The attitude towards taking time with customers was different then, too, even if the boss did not appreciate it. At the home of an elderly Greek gentleman, I learned about ozo, which came in a tumbler, accompanied by much gracious gratitude. 

Like my fellow delivery boys, I came to know many people in the town, as well as who was generous and who was stingy. We knew the customers at the delivery end while the store clerks knew the customers personally at the buying end, so we knew who was fussy and wanted particular brands as opposed to those who let the clerk decide. Pay was once a month or whenever the purchaser made it to town or infrequently by cheque to the delivery boy. 

My delivery buddies and I also invented a new winter sport. Since no sand or salt was put on streets and winter tires were not in use, we delivery boys would agree to meet at the edge of town and compete to see how many times we could make our vans turn around on the slippery road. 

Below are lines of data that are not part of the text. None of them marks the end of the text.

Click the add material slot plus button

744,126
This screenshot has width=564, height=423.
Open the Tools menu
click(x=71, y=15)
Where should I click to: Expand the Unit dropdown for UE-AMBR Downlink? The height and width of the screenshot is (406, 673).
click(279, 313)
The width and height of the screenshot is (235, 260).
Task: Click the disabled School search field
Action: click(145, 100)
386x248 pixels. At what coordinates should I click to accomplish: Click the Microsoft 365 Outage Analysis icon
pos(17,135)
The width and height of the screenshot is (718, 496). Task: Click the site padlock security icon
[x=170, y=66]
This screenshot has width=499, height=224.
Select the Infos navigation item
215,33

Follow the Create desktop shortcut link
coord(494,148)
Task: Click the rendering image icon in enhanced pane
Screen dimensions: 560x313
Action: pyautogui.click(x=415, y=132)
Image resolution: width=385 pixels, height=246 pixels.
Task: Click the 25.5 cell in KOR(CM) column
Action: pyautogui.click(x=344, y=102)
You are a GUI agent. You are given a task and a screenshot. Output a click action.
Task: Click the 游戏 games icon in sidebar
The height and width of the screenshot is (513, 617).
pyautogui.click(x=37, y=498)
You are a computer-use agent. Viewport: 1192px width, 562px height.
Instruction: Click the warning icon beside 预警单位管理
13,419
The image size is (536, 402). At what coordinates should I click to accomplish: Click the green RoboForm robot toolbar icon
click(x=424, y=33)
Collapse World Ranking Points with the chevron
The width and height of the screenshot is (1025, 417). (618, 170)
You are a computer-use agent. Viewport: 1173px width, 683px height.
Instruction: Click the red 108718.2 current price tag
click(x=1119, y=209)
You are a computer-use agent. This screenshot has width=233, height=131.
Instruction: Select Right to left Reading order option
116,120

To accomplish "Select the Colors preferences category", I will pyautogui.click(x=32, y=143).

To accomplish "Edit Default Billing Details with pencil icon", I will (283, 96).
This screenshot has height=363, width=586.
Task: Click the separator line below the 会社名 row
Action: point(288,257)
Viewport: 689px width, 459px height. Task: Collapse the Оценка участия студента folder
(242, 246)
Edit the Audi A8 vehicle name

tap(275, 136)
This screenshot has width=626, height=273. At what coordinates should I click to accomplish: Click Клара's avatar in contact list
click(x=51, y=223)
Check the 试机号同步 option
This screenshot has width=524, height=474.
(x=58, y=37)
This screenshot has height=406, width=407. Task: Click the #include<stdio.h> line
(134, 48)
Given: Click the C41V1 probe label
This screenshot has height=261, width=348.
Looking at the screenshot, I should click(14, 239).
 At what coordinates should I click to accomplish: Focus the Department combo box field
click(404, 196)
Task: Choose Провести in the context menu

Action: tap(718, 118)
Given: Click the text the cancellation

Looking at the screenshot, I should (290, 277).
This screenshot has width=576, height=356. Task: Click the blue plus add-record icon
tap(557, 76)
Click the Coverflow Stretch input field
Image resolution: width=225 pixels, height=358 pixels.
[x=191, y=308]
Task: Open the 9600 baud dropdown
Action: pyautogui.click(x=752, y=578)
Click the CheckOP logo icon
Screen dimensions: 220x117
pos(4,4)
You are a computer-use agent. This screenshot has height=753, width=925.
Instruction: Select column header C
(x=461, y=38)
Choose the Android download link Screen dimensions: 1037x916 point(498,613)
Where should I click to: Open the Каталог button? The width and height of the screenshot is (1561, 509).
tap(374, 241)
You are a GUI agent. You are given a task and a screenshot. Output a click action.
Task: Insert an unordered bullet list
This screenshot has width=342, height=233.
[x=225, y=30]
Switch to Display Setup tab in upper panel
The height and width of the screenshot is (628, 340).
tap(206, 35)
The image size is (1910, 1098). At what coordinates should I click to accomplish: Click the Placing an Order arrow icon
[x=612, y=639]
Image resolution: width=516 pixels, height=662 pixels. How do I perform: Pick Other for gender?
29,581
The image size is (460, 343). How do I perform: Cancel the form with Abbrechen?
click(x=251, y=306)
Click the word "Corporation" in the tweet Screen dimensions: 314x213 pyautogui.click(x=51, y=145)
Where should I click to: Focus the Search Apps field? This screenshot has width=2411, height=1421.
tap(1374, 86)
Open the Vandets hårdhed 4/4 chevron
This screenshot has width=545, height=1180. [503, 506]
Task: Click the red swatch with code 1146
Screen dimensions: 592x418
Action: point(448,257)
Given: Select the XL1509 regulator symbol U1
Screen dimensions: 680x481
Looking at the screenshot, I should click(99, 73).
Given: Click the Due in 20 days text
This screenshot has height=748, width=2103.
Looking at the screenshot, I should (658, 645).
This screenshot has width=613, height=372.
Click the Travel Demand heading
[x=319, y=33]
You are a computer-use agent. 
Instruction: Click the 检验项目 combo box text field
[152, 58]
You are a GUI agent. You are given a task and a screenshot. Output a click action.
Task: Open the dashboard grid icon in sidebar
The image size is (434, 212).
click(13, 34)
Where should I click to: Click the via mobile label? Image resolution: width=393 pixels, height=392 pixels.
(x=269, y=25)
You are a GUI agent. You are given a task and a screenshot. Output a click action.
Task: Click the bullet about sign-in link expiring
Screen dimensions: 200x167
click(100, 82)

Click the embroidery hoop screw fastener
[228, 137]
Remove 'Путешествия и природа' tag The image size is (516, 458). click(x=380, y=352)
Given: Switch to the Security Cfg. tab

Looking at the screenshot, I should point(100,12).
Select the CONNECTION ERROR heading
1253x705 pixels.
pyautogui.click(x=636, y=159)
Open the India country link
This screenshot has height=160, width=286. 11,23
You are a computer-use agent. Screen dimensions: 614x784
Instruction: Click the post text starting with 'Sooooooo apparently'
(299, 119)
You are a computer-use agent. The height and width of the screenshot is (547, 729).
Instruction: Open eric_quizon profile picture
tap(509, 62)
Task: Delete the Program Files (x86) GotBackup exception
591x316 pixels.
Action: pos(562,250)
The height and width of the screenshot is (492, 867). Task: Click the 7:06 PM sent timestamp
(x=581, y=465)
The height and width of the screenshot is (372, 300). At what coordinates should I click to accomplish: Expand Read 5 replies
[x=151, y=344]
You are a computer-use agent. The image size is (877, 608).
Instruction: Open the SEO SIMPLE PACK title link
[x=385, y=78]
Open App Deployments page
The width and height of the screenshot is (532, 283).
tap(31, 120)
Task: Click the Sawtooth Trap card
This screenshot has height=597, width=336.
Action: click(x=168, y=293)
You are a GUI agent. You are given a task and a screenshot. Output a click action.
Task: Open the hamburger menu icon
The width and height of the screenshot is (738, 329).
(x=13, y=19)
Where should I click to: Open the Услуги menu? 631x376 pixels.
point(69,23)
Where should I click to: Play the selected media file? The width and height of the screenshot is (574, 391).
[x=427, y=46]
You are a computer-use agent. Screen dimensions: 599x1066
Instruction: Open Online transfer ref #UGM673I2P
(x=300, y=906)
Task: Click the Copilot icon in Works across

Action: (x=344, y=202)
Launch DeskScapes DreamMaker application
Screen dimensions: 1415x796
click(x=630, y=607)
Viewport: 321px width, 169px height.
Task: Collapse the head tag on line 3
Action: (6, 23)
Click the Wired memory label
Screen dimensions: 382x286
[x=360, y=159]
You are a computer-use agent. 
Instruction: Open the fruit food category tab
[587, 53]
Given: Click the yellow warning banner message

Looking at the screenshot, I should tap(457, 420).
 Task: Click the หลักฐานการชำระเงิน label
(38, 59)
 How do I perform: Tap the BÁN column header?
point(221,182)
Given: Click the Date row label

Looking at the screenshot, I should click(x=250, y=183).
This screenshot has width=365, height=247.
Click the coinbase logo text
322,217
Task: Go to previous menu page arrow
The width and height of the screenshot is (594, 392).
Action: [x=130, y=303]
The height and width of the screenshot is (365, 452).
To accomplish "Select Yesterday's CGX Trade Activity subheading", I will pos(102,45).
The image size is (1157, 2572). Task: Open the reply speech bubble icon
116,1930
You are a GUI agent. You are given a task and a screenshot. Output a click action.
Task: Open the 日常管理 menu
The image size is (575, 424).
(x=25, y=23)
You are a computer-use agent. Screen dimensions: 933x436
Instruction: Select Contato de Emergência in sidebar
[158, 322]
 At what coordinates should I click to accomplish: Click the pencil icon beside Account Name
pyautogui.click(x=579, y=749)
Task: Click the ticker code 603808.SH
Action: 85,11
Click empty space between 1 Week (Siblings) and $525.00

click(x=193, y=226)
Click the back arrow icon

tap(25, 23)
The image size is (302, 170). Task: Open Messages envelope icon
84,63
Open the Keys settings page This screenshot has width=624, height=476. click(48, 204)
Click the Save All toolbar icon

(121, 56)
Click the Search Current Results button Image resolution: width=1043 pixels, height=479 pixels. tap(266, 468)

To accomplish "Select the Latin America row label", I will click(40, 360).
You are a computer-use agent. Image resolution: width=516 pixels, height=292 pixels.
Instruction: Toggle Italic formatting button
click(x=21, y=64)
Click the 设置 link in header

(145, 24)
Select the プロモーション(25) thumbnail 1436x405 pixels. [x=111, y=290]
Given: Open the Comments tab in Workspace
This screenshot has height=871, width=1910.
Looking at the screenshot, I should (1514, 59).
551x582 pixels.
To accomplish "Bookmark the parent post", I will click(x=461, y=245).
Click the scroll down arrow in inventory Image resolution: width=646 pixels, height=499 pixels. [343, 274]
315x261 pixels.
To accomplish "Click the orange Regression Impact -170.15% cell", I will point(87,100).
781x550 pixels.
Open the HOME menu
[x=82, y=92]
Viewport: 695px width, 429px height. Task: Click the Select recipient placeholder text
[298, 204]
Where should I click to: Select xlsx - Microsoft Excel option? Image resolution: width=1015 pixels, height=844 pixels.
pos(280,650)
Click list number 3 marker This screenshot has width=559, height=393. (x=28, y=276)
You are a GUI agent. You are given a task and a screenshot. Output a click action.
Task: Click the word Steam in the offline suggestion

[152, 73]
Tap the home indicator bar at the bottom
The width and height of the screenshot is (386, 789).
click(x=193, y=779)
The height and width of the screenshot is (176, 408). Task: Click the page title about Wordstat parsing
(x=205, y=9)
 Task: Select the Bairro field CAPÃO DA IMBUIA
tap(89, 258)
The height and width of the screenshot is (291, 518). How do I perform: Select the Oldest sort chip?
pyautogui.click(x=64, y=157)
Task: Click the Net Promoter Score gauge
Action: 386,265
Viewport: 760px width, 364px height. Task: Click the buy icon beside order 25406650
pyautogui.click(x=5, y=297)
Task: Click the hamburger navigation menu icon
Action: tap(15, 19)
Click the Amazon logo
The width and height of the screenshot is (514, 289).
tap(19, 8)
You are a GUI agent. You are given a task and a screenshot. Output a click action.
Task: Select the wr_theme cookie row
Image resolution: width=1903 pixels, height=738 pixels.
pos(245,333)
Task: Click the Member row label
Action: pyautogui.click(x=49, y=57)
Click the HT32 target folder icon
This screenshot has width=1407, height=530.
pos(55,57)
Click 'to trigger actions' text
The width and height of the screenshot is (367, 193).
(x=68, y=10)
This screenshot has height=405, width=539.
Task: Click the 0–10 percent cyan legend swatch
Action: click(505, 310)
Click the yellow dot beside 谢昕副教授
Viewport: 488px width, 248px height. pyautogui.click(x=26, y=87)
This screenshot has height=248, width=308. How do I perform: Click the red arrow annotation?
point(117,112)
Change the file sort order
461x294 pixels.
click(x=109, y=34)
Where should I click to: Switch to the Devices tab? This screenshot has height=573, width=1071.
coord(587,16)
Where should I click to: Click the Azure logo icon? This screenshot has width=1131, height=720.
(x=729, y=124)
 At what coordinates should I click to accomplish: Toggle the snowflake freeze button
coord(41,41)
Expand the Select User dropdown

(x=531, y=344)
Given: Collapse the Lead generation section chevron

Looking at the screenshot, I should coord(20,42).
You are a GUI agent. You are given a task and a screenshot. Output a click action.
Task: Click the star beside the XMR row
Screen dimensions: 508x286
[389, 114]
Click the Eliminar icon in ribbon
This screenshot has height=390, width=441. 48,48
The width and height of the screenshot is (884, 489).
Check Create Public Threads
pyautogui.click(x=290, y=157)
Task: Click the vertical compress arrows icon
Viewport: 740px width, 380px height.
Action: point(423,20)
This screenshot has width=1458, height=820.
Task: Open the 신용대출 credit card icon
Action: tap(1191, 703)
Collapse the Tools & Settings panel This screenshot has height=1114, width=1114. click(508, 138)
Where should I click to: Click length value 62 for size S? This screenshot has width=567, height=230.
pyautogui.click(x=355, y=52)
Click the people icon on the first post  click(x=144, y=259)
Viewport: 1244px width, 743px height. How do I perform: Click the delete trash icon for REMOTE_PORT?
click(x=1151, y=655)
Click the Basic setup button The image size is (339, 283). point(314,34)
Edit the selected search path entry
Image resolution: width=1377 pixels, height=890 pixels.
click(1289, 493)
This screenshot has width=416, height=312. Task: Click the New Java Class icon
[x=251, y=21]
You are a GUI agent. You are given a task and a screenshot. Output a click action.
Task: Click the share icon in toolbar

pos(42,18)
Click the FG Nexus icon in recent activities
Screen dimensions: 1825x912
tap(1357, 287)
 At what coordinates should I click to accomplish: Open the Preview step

A preliminary check on the Sudbury situation found the following (thanks to Jason Macron, Marzio Appoloni, Lynn Gainer and Leo Doucet). In central Sudbury, a number of stores (Grace, Orange, Northland) offered home delivery until the 1960s. 

According to Lynn Gainer, her grandfather delivered for Grace Grocery by horse and buggy. In Copper Cliff, “Red” Pianosi not only had home delivery until the 1970s, but frequently extended credit to his customers. In Coniston, one grocery store may have delivered until the 1990s. 

As well, some butcher and bakery shops did home delivery. To refine details, this subject could be a good research topic for a history student. 

The world was different then. Instead of trusting in electronic machinery as now, trust was between people who knew each other and their situations, saw each other at church or in service clubs or at public festivities. 

But shopping via phone was second nature to more than half the town as many small local shops packaged and delivered locally. Of course now, it’s impersonal by the big box multinationals delivering by mail and courier. Similarly with the new fad of individual packaged meals by subscription. 

We may not want some aspects of shopping from home in the old days in Alberta, which possibly existed in Sudbury. One of my schoolmates ran an overnight delivery service for car parts. You told him what you needed and next day someone in town would be missing that part in their car, but yours was fixed. At the time, a limited number of car models with replaceable parts made this system function. 

Similarly with the liquor age at 21, overnight services and home delivery by special courier was frequently used, with “home” being behind the elevators or near the train station or even the bushes near the edge of town. 

My elder Sudbury buddies state that they frequented this type of grocery delivery operated by cab drivers and small convenience stores, even the mother of a later mayor. 

Whether by phone or online, ordering goods will remain a useful option. But despite what a younger generation may think, it is not a new or novel phenomenon, but like many other aspects of modern life, may have lost some of its rustic charms along the way.

Dr. Dieter K. Buse is Professor Emeritus, History, Laurentian University. He has published many studies on modern European history and more recently on our region, including Come on Over: Northeastern Ontario (co-authored with Graeme S. Mount) and the two volume work, Untold: Northeastern Ontario’s Military Past vol. 1: 1662-World War I and vol. 2: World War II-Peacekeeping (available from Latitude 46, Sudbury). In 2020 the last two volumes won the Fred Landon Prize of the Ontario Historical Society for best regional history published in the last three years.